But the ambition and fantasy of his utopian visions that have spilled over into “sculptural objects” and functional designs (including, among others, a goldfish tank) have brought him to the attention of the world well before his fortieth birthday. As the creator of an entire program of design projects known as MAD 2050, Ma shares with all utopian designers an aspiration to render immanent what is transcendent. But the transcendence to which MAD designs aspire is that of artistic status.
Since any pleasing design is bound to be comprised of artistic elements, what is to prevent a design from being a work of art? After all, it may have the same aesthetic elements considered indispensable to a work of art. Ma Yansong is quick to acknowledge such features of his Range Rover or his Nike X Marc Newson trainers. Their artistic elements may be formal or even conceptual. They may be more sophisticated than much of the acknowledged art one finds in a gallery.
But traditionally, one fundamental criterion for determining whether an object can be a work of art has to do with function. In a relevant sense, an object is a work of art to the degree that it is functionless, except insofar as its “function” is purely aesthetic.
Clearly, architectural design is functional by definition. Although we often applaud the architect who skillfully integrates form and function—perhaps because we intuit that some of such designs draw closer to art by appearing to subordinate function to form— the fact is that if buildings were not intrinsically functional, they would not be buildings.
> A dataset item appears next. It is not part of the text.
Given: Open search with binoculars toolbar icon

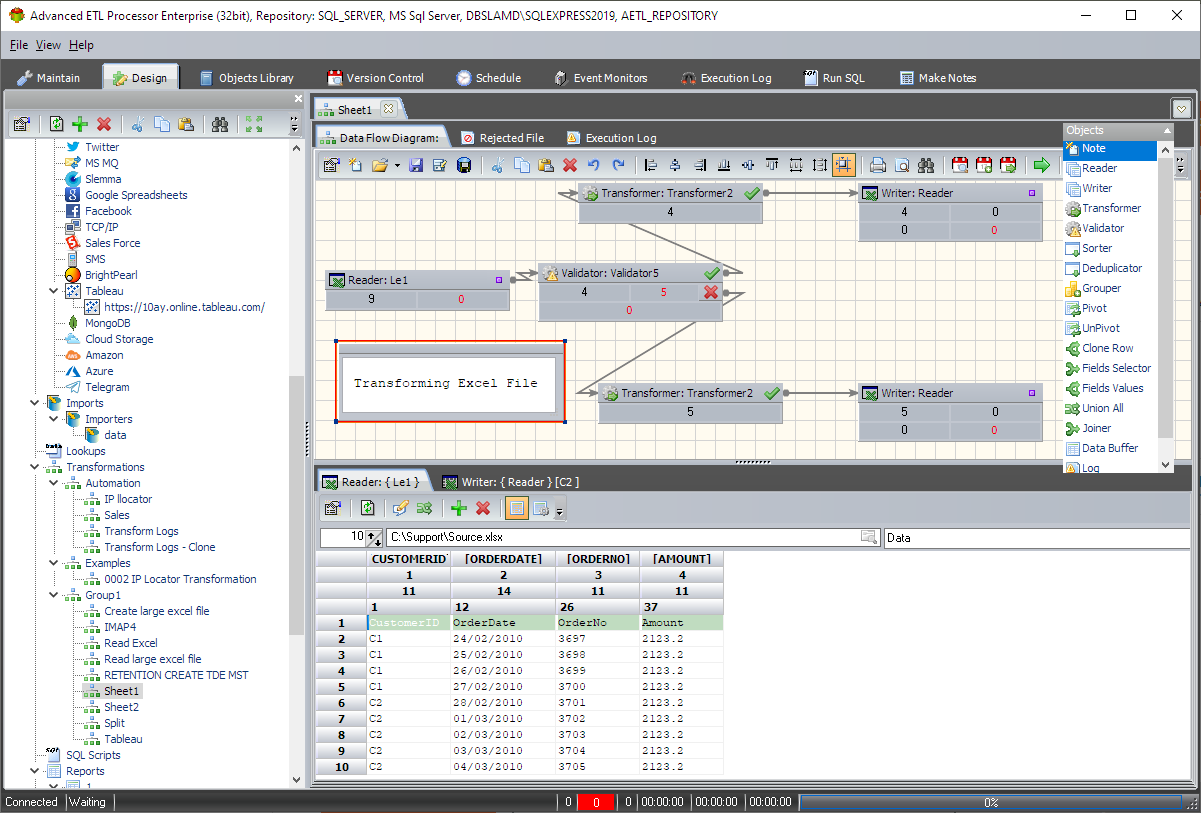Looking at the screenshot, I should coord(927,165).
And to the degree that they are functional, they are less than fully constituted works of art no matter how much creative talent they may entail.
It is precisely the condition of mutual exclusivity between art and architecture that Ma Yansong’s utopian project addresses. In its implicit perception of function as the fulcrum of tension between art and architecture, the utopianism of MAD 2050 resides.
For millennia, architecture has not only been acutely conscious of its situation (in the sense of its placement or location) but has often successfully integrated situation with its own design aesthetic. Duchamp’s invention, or “discovery,” of the ready-made, which moves a common manufactured object to a space for viewing art, takes this idea even further by nullifying the conventional functionality of an object and reassigning to it a purely aesthetic character. By integrating situation as an aesthetic constitutor, the ready-made similarly destroys the distinction between the “artistic space” (traditionally, the space within the frame of a painting or within the periphery of a sculpture) and “reality”; it transforms all reality, including that which the spectators inhabit, into a constituent of the fictive artistic space.
In this regard, it is worth noting that 2050’s Floating Island Over the Central Business District is not only a discrete structure or, for that matter, a discrete complex; it is both a discrete structure and, simultaneously, it subsumes all structures around it. Overtly, 2050’s Floating Island component subsumes the Beijing Central Business District through a variety of formal means. Of these, notable is the decentralization of its structural and spatial composition that sets the eye of the spectator on no fixed course but causes it to dart around the work in an ever-changing and unpredictable path—a feature reinforced by the structure’s reflective skin, whose pronounced highlights would be set in flux by the movement of the sun and by the play of artificial lights within and without.
{pullquote}2050 will never be built in our lifetimes, but maybe it will.{/pullquote}
This decentralization of composition, a device invented in 20th-century abstract painting, generates a chaotic movement that draws the eye too irresistibly for it to rest on the conventional structures below. We are aware of their presence, but we no longer see the structures below in the same way, much as we no longer see the stars during a fireworks display.
A second formal tension of MAD 2050 is that of its inverse horizontality and its extreme vertical upward movement. To say that, contrary to almost all architectural structures, it is wider at the top than at the bottom is more obvious than to recognize that its elevated horizontal mass seems to draw everything upward from the ground in order to sustain it. This is the same movement of the formal character of the mushroom cloud of a nuclear blast.
By extension, it is equally a fact that MAD 2050 transmutes or transfigures a formal feature of destruction into a hopeful construction. At least symbolically, the destructive vision of the end of civilization becomes thereby the constructive evocation of a more progressive utopian culture.
This social utopianism extends to the MAD 2050 conversion of Tiananmen Square, which presents a vast green space of trees with underground complexes for libraries and other institutions of high culture under the assumption that original function of the square’s design—to accommodate military parades and the like—will have been superceded by the nation’s social and political evolution. Instead of a tower at the center, Ma has created a “negative space,” a system of clearings in the trees that become visible only from the air as the Chinese characters for “China.” As Ma states, “By 2050, a mature and democratic China will emerge and spaces for massive political gathering and troop procession like Red Square may no longer be necessary.”
But perhaps the most potent tension of the conversion has to do with events that occurred there in recent history—events that, at least in one sense, arose from opposing ideas of the site’s function and remain so vivid in living memory that there is no need to speak of them. Who can say what would become of MAD designs if suddenly their author were to find himself in a China that would finally embrace his fantasies? Ma himself seems hopeful. Says the designer, “2050 will never be built in our lifetimes, but maybe it will.”